The problem is that the variation in parameter estimates is only attributable to a sampling process in the Frequentist philosophy. In the Frequentist philosophy, there is a well-defined population, where a fixed parameter value governs a data generating process. A parameter estimate may well vary from sample to sample, but that is not considered to be because of the parameter itself exhibiting a variation. It is simply because of random sampling generating a different set of individual units, whose average asymptotically converges to the same set of inidividual units as the population. In short, by definition there is no such a thing as the variance of a parameter distribution. It is philosophically contradictory for Frequentist statistics to try to estimate such a variance.

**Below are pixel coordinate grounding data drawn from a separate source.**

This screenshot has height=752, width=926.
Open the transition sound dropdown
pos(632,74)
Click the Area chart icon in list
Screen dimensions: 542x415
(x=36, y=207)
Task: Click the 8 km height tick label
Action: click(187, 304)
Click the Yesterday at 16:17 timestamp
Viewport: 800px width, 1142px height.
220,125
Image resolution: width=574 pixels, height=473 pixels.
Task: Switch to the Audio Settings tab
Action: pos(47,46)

Whether the Frequentist or Bayesian philosophy of statistics is appropriate, depends on what the purpose of statistical inference is. If it is plausible to think there is a single parameter value to discover, the Frequentist philosophy makes sense. If not, the Bayesian philosophy may be more suitable.
Finally, I found a related discussion between Kass (2011a, 2011b) and others (Gelman 2011; Goodman 2011; McCulloch; Stern 2011;) in Statistical Science interesting.
References
Gelman, Andrew. 2011. “Bayesian Statistical Pragmatism.” Statistical Science 26 (1): 10–11.
Goodman, Steven N. 2011. “Discussion of ‘Statistical Inference: The Big Picture’ by R. E. Kass.” Statistical Science 26 (1): 12–14.
Hernán, Miguel A., and James M. Robins. 2020. Causal Inference: What If. Boca Raton, FL: Chapman & Hall/CRC.
Kass, Robert E. 2011a. “Statistical Inference: The Big Picture.” Statistical Science 26 (1): 1–9.
Kass, Robert E. 2011b. “Rejoinder.” Statistical Science 26 (1): 19–20.
McCulloch, Robert. 2011. “Discussion of ‘Statistical Inference: The Big Picture’ by R. E. Kass.” Statistical Science 26 (1): 15–16.
Stern, Hal. 2011. “Discussion of ‘Statistical Inference: The Big Picture’ by R. E. Kass.” Statistical Science 26 (1): 17–18.